Adopter une approche de triage et se concentrer d’abord sur les populations à faible revenu pourrait constituer une première étape importante et bénéfique. Des efforts pour aider chaque enfant dans les écoles, les services de protection de l’enfance ou les services de protection de l’enfance à développer des capacités de résilience plus fortes pourraient aussi vraiment améliorer la réussite. En effet, l’un des problèmes liés aux traumatismes a trait à la résilience. Alors que deux jeunes peuvent subir un type et un niveau de traumatisme similaires, en raison de niveaux de résilience différents, la réponse et les symptômes ressentis sont souvent différents.
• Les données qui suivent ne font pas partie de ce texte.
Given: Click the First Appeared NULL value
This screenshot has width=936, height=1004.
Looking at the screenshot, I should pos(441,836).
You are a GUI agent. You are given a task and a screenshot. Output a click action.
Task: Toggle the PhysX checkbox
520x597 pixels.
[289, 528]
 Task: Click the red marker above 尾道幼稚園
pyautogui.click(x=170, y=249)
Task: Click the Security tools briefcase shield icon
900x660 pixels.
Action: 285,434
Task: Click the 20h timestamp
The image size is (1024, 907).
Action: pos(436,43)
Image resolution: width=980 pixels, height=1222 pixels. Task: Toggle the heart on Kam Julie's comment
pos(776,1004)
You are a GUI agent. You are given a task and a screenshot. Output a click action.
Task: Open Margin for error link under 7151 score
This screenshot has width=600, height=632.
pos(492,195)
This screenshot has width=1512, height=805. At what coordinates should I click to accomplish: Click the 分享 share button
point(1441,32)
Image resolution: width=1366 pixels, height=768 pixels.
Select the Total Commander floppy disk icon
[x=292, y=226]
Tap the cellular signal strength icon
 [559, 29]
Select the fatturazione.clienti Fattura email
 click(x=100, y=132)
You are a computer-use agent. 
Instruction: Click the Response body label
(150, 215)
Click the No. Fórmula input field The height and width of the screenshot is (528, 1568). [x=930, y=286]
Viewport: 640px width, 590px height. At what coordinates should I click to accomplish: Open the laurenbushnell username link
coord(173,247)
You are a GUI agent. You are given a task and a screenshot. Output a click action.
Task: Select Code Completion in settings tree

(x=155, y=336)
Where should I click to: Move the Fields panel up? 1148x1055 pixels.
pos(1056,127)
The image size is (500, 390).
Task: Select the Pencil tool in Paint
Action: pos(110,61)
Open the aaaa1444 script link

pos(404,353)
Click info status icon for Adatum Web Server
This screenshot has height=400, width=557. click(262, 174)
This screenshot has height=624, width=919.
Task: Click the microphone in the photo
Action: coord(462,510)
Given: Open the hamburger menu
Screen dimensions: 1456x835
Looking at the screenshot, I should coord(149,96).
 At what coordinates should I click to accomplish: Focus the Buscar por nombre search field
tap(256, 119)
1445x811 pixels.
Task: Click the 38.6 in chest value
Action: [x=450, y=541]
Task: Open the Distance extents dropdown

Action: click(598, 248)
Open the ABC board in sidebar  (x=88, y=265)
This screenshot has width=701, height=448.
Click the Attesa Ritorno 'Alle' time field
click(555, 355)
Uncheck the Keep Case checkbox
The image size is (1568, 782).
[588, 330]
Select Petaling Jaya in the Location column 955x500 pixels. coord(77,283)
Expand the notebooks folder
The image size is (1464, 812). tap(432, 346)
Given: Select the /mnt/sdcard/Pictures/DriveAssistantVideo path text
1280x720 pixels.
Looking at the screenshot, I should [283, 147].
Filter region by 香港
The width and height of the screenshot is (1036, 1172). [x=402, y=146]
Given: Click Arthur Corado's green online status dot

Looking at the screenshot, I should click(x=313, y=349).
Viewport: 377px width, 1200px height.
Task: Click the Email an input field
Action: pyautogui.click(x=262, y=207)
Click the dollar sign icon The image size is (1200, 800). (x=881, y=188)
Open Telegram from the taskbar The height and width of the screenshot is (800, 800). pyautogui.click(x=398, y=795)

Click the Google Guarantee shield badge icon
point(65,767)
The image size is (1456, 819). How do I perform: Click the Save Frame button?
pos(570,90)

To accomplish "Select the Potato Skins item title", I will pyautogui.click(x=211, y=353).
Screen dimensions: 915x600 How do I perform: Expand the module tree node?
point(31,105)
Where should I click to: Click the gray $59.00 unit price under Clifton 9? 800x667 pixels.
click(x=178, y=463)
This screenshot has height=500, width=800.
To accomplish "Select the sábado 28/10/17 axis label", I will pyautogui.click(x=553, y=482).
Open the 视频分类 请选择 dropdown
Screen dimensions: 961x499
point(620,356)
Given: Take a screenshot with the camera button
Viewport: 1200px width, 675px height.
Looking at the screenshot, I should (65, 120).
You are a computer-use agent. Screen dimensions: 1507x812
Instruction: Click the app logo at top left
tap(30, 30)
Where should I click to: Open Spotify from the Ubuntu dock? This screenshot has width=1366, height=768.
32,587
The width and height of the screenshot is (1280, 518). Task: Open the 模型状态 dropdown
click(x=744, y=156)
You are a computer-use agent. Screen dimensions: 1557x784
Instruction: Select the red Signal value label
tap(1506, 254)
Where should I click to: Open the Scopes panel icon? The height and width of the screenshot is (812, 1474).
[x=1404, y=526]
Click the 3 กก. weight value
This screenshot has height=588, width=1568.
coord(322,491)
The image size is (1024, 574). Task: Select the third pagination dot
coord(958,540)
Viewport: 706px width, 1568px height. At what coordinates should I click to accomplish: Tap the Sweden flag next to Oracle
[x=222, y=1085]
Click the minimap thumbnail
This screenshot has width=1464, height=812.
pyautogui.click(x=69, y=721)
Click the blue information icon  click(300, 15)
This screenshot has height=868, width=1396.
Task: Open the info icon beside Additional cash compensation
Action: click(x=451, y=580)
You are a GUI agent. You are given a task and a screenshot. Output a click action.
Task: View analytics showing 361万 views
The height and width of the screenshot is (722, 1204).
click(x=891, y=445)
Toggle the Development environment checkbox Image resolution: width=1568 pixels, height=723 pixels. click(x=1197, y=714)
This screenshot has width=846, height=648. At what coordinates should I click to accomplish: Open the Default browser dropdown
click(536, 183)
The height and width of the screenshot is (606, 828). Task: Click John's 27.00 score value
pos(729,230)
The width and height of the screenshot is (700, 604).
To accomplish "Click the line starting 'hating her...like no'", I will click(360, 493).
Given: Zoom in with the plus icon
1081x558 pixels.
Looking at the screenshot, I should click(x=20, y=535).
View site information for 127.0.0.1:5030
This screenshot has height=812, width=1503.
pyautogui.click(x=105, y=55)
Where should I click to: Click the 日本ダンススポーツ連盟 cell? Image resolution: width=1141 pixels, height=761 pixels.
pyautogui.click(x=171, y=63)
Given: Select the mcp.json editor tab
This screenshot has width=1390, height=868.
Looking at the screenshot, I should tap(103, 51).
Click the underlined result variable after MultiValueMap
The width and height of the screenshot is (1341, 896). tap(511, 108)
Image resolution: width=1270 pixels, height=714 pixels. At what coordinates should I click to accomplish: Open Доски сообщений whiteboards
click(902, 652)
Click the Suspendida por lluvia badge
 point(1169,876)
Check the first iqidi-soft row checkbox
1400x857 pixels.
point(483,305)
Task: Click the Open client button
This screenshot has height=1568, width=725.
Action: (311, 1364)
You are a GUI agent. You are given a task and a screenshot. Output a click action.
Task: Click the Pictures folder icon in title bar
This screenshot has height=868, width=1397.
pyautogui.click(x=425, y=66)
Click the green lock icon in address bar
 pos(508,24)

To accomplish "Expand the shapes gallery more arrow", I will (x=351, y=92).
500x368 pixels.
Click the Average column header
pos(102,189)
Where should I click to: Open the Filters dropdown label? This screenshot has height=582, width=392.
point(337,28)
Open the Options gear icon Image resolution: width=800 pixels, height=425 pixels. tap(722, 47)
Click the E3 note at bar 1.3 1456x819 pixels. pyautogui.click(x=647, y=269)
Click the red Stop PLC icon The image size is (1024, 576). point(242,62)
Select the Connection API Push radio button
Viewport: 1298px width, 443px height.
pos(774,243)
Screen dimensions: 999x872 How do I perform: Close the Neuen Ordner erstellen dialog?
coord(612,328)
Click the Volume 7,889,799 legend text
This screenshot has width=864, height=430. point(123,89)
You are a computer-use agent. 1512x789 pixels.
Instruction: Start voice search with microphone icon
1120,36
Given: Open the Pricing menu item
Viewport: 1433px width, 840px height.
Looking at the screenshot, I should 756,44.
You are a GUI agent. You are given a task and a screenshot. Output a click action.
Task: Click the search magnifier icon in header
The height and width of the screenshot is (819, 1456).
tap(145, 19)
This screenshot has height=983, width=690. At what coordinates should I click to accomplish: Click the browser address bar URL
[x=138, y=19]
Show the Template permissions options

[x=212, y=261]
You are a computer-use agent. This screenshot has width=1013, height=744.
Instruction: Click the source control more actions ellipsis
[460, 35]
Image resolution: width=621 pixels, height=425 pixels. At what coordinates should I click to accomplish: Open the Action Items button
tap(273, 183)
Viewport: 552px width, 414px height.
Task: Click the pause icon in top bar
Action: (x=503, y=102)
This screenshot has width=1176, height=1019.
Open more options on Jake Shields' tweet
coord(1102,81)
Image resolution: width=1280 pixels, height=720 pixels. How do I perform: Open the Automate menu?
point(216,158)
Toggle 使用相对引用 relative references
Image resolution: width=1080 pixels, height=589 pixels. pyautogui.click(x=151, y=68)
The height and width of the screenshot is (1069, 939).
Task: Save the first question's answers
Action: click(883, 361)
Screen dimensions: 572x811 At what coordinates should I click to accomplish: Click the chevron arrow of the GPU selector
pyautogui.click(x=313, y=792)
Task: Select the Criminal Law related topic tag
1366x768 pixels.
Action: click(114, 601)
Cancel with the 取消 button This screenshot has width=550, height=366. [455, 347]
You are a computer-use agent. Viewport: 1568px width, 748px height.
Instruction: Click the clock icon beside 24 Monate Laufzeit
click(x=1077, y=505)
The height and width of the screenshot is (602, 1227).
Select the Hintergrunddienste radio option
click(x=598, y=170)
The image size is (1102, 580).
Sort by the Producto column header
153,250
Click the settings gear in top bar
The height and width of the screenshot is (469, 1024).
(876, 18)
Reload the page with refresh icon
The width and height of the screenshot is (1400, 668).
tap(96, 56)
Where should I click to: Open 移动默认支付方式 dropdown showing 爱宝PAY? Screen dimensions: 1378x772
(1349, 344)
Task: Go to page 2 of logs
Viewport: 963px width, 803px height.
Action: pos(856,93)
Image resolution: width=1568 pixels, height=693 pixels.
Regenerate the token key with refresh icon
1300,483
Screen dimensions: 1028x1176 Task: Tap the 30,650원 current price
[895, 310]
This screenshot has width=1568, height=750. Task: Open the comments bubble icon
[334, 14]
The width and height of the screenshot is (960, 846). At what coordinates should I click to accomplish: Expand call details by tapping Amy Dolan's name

Alors que l’un peut être capable de ne pas être aussi affecté par le traumatisme, l’autre peut éprouver des sentiments qui rendent la vie très difficile à gérer.
En redoublant d’efforts et d’investissements, nous pouvons aider de nombreuses personnes à se remettre d’un traumatisme et, ce faisant, en aider beaucoup d’autres à l’éviter. J’espère que vous avez compris mon message. Et j’espère que vous contribuerez à diffuser ce SOS ; nos jeunes ne méritent rien de moins.